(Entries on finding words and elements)
::::::
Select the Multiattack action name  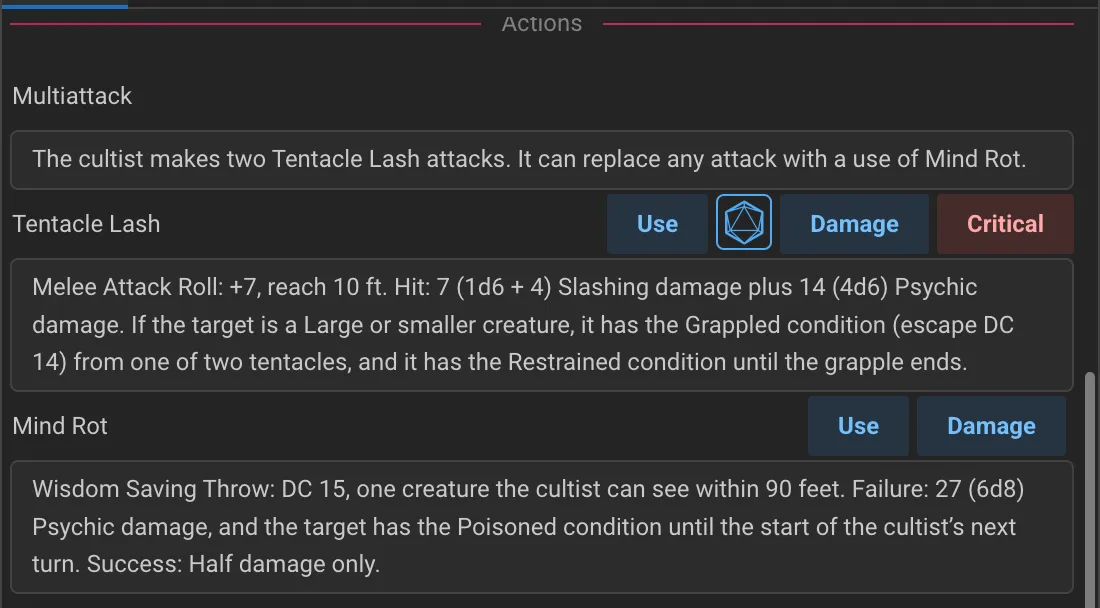pyautogui.click(x=71, y=96)
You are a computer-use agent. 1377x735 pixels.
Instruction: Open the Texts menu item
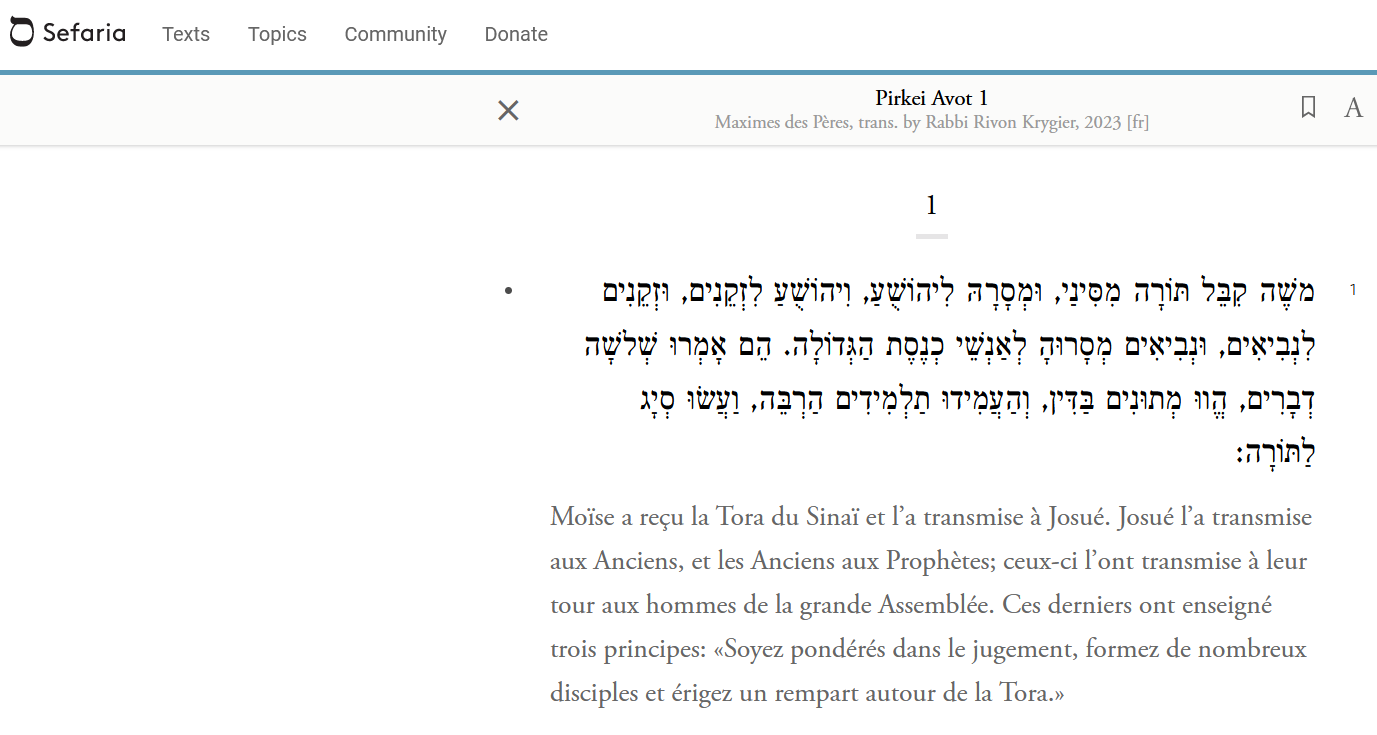click(186, 34)
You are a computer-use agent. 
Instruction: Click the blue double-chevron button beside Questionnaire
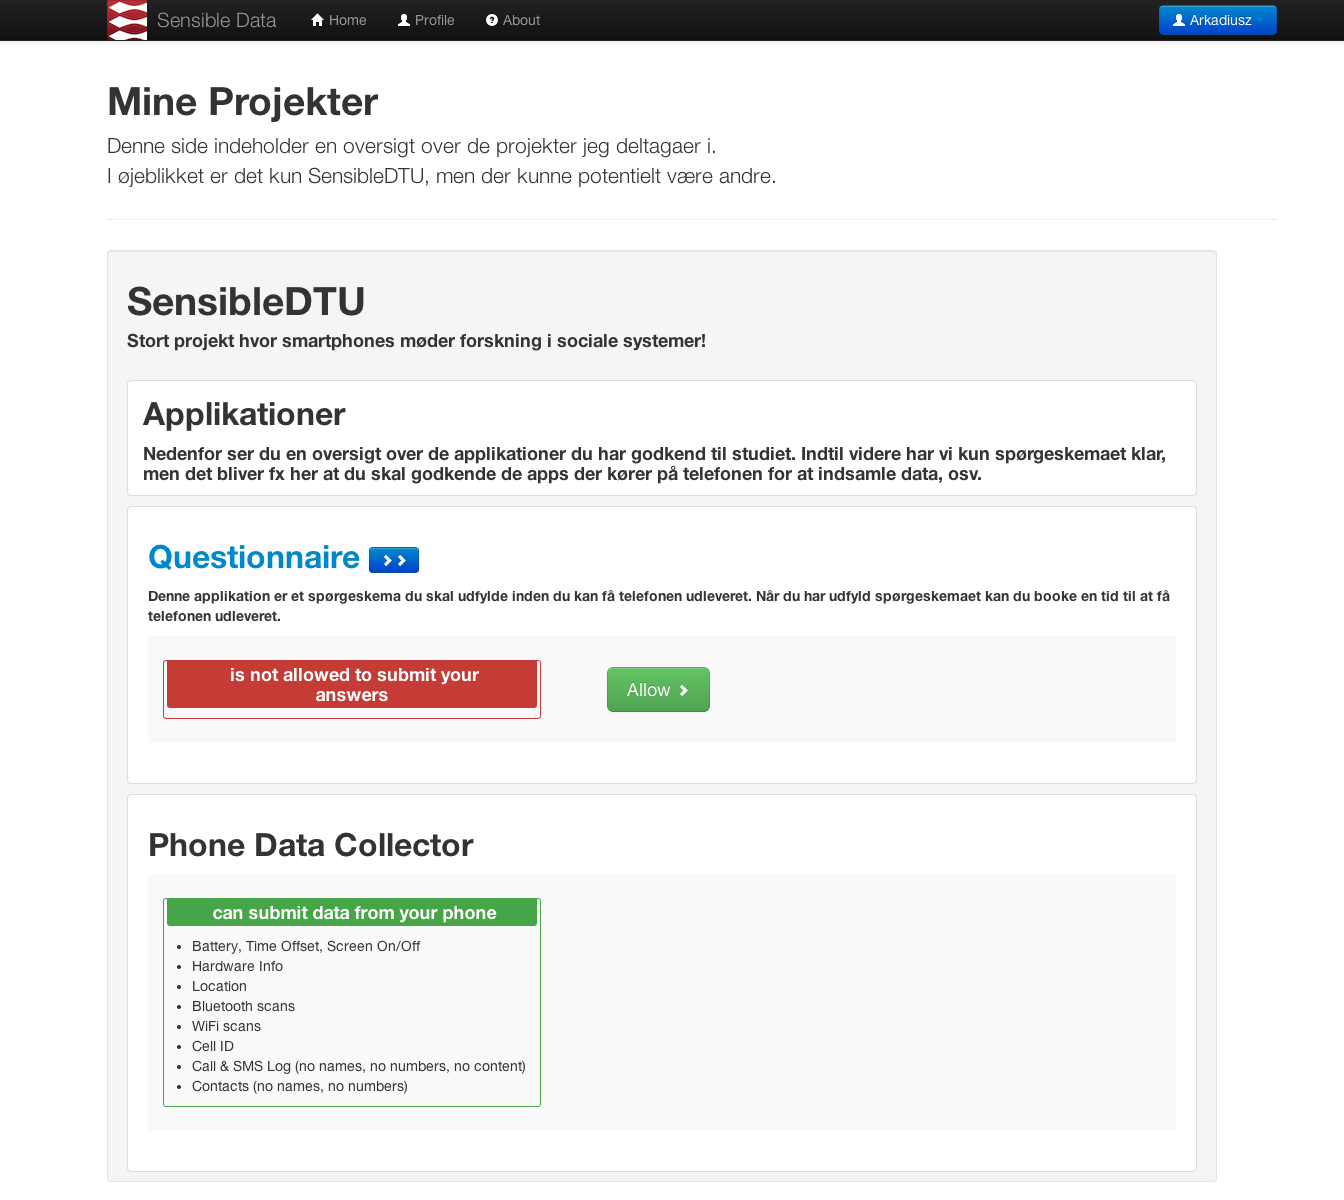pos(394,560)
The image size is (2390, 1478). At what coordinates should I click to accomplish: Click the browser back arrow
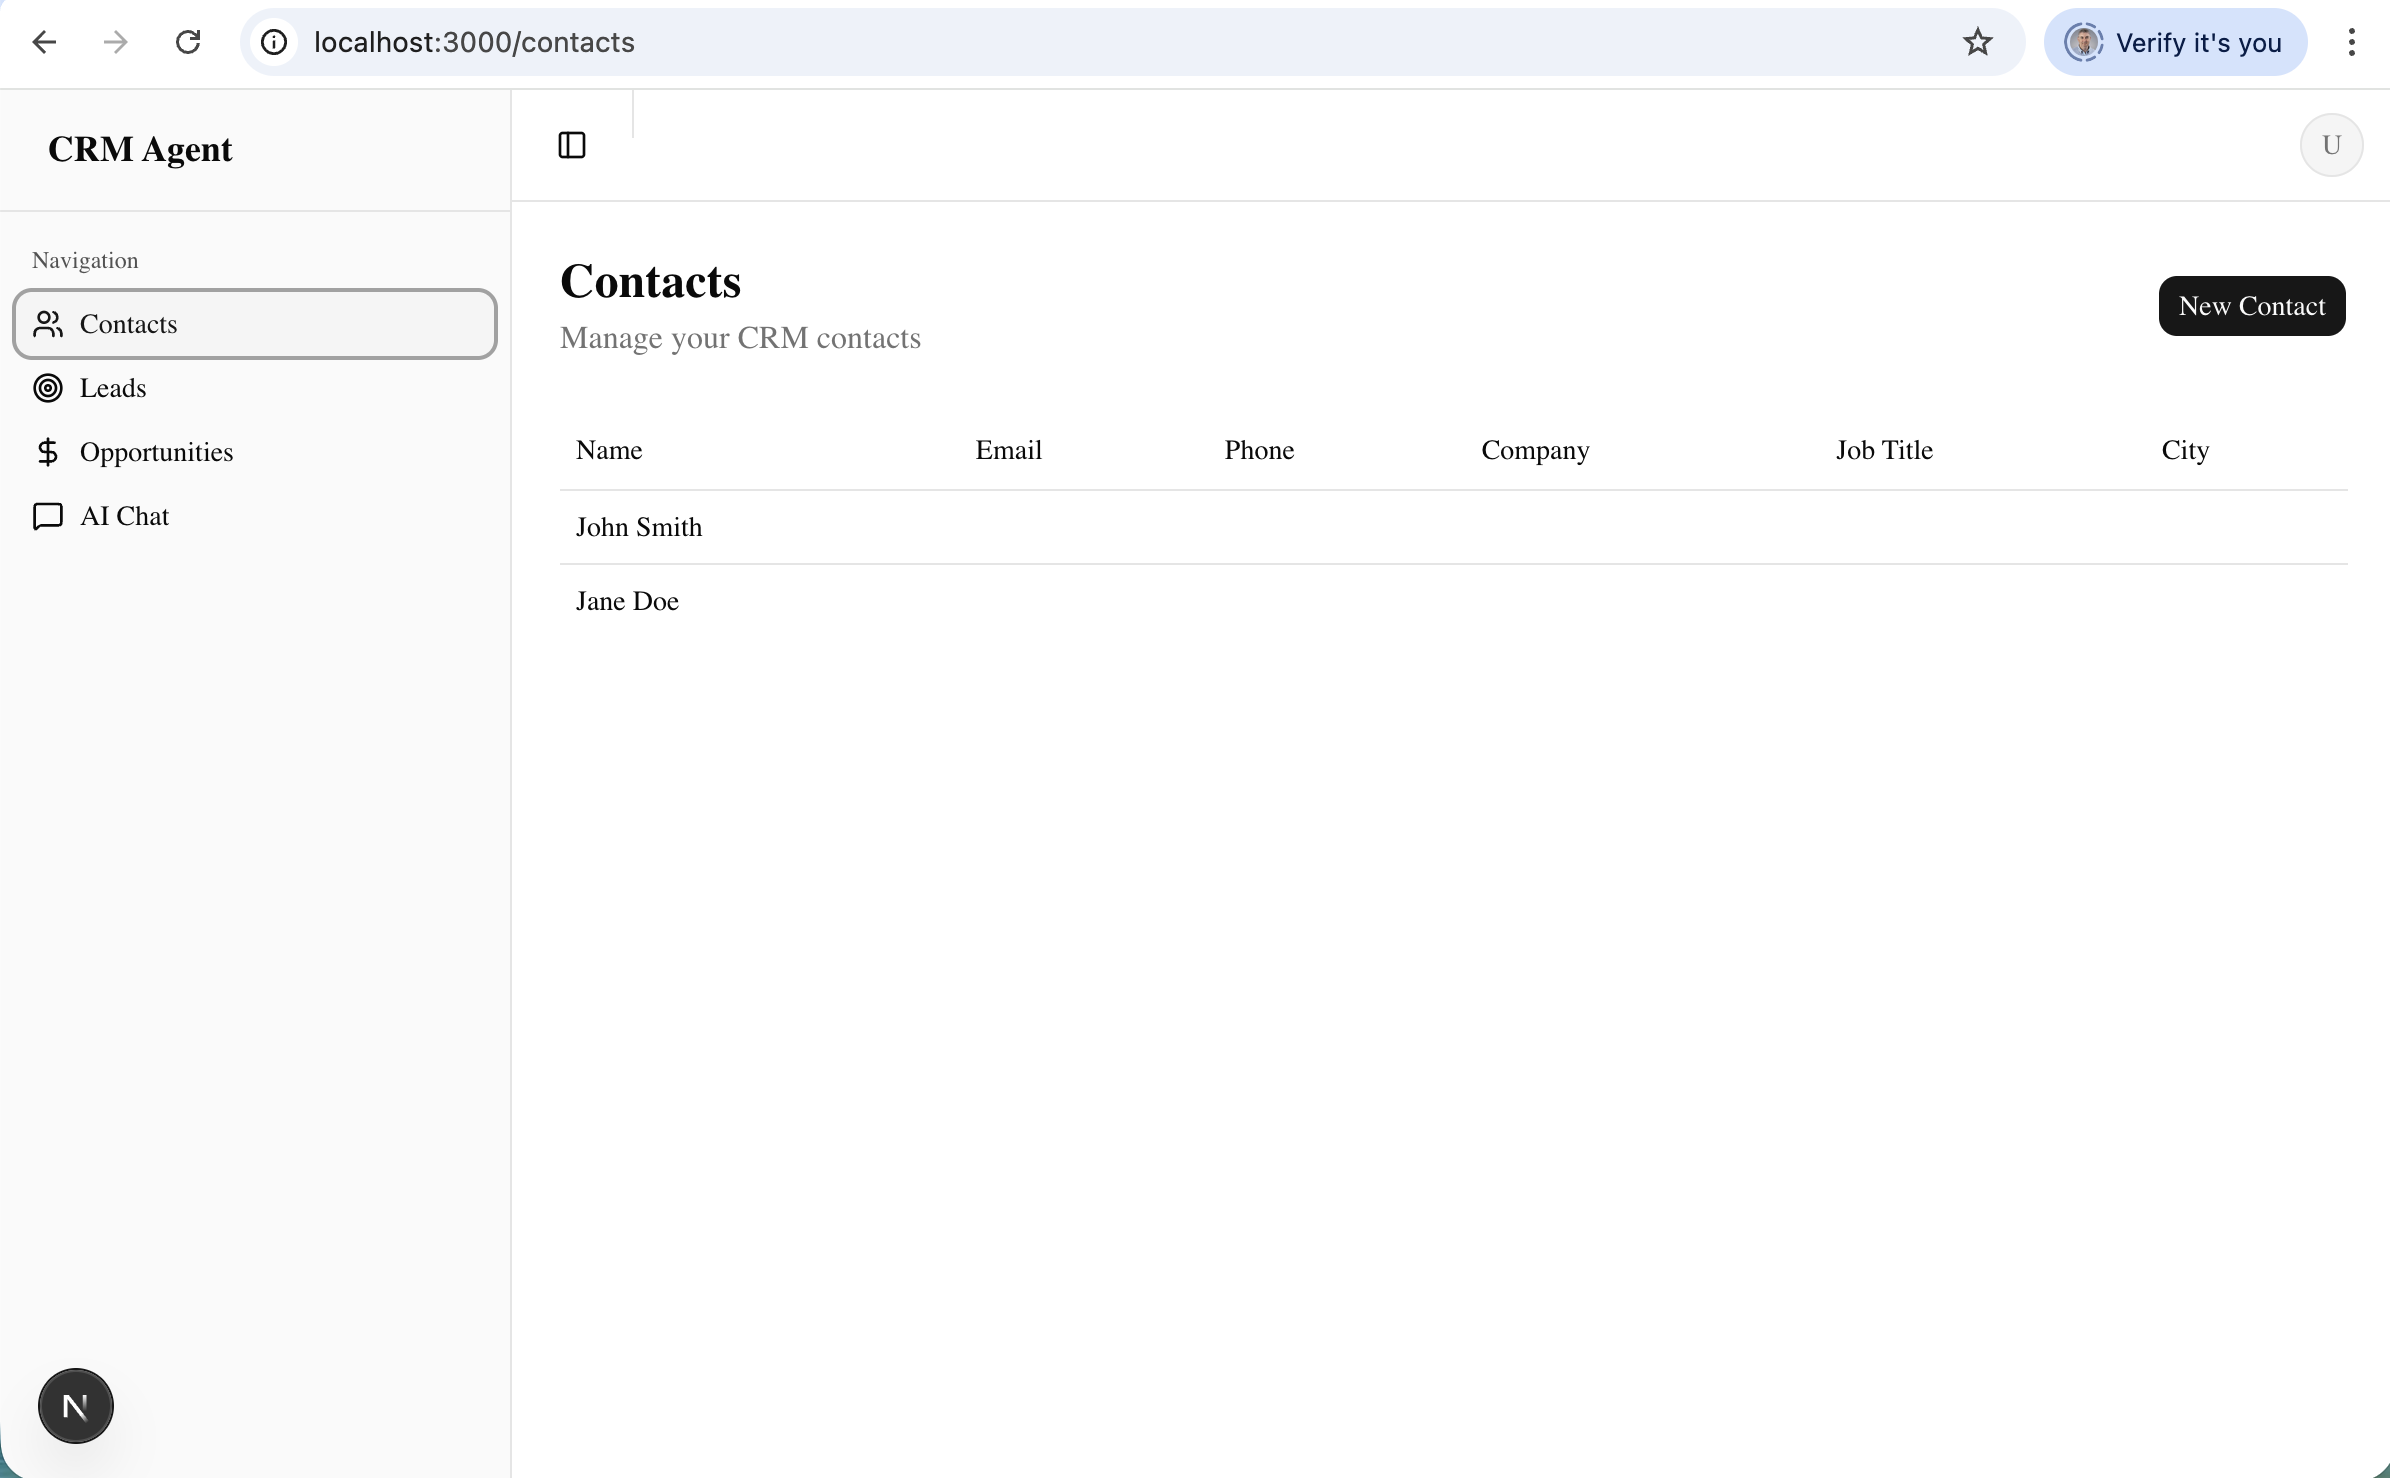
::::::
- Directive
Pull out each line of the data above that contains the string "Instruction", matching uppercase and lowercase letters exactly.

- Result of the task
Instruction: Open the Texts menu item
Instruction: Click the blue double-chevron button beside Questionnaire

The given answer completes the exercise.